On the 4th of March, 1853, Franklin Pierce was inaugurated President of the United States. This was an exciting day for me. My husband had written articles for a Virginia paper which had won for him a place on the editorial staff of the Washington Union, and was now in a position to break a lance with my friends, Messrs. Gales and Seaton. Mr. Pierce had liked his articles in the Union, and sought his acquaintance. A friendship rapidly followed which was a happiness to us both. So when some member of the staff of the Democratic organ must be consulted about the inaugural address, the President had sent for my young husband and had taken counsel with him.

I was delighted when I received an invitation from my good friends of the Smithsonian Institution to join them in a pleasant room opening on a balcony and overlooking Pennsylvania Avenue, where we were to have a collation and witness the parade. My husband's sixteen-year-old sister, Fanny, was with me, and she was literally wild with delight. The rest of the party were Mr. and Mrs. Spencer Baird, little Lucy Baird, Mr. Gerard, and Mr. Turner. Little eight-year-old Lucy was the belle of the occasion; so wise in scientific matters, knowing so much about "specimens" and "extinct species" that we felt ourselves heavy and ignorant beside her. "Come now, Lucy," said Mr. Turner, "I expect you to take care of me on this occasion. These are painful scenes for an Englishman. When you see the Continental troops coming, give me the wink, and I'll slip away and stir the punch. Those are the fellows who whipped the British!"

The elements frowned upon the change of administration. The sun was blanketed with dark clouds, from which the snow fell thickly — not a soft, enfolding snow, but snow driven by an angry wind. The crowd in the avenue was immense; swelled by the presence of the largest number of strangers ever before gathered at an Inauguration, the majority of whom were members of the mighty army of office-seekers from the party recently come into power. From the White House to the Capitol, windows, balconies, and roofs were thronged; and the sidewalks of the avenue were filled with a motley crowd of men, women, and children, foreigners, government clerks, and negroes.

About twelve o'clock the boom of a great gun announced the moving of the procession. The throng in the streets surged toward the gates of the Capitol, and "lined up" on either side awaiting the arrival of the cortège. Carriages filled with women and children, some of them with the emblazoned panels of foreign ministers, passed rapidly in advance of the cavalcade — the police actively engaged the while in keeping the waiting crowd within bounds. Presently distant music was heard, and a mighty cheer announced the near approach of the escort. Six marshals in gay scarfs led the procession. Then came the "flying artillery," drawn by fifty or more horses. An interval, and then platoons of soldiers of diverse battalions filled square after square, and band after band of martial music mingled with the cheers of the crowd.

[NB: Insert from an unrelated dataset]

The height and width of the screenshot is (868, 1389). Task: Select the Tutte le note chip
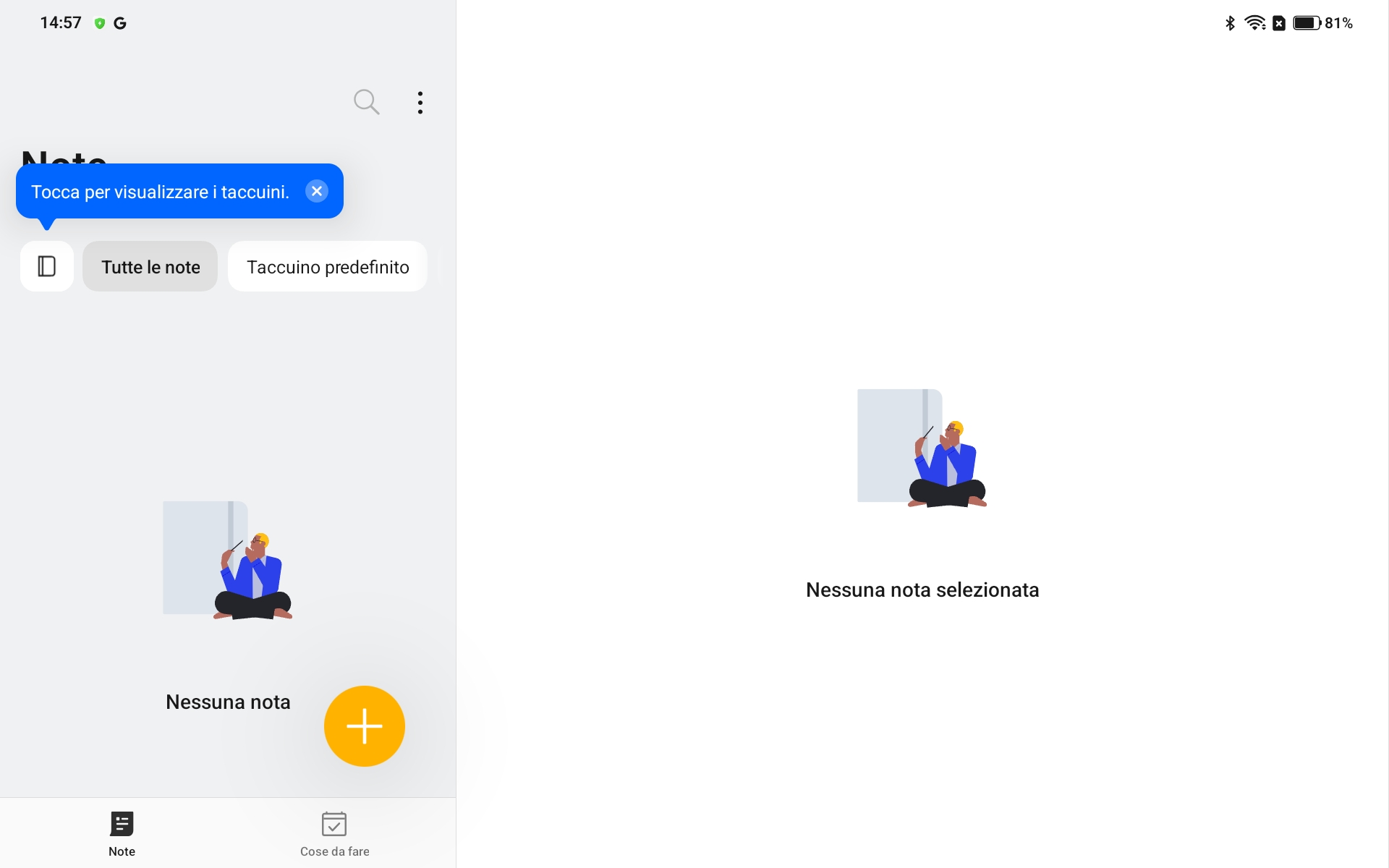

We were all out now on the balcony, little Lucy keenly alert. Presently she touched Mr. Turner on his arm and he fled! The Continentals were passing.

Following these, in an open carriage drawn by four fine horses, came our President: the youngest, handsomest President we had ever elected. As he neared our balcony we stood up, waved and cheered, and threw him flowers, and so winning in their enthusiasm were little Lucy (her mind being now quite at rest about Mr. Turner) and my own young sister, that the President rose and bared his head to us.

A platform had been erected over the steps of the east wing, and on it was a table holding a Bible. The distinguished officials of the time were seated around this table, and beneath it the crowd pushed and scrambled and struggled for place within hearing. Instantly there was silence. The slender, almost boyish figure of our President approached the table, and with bared head under the falling snow stood for a moment surveying the crowd.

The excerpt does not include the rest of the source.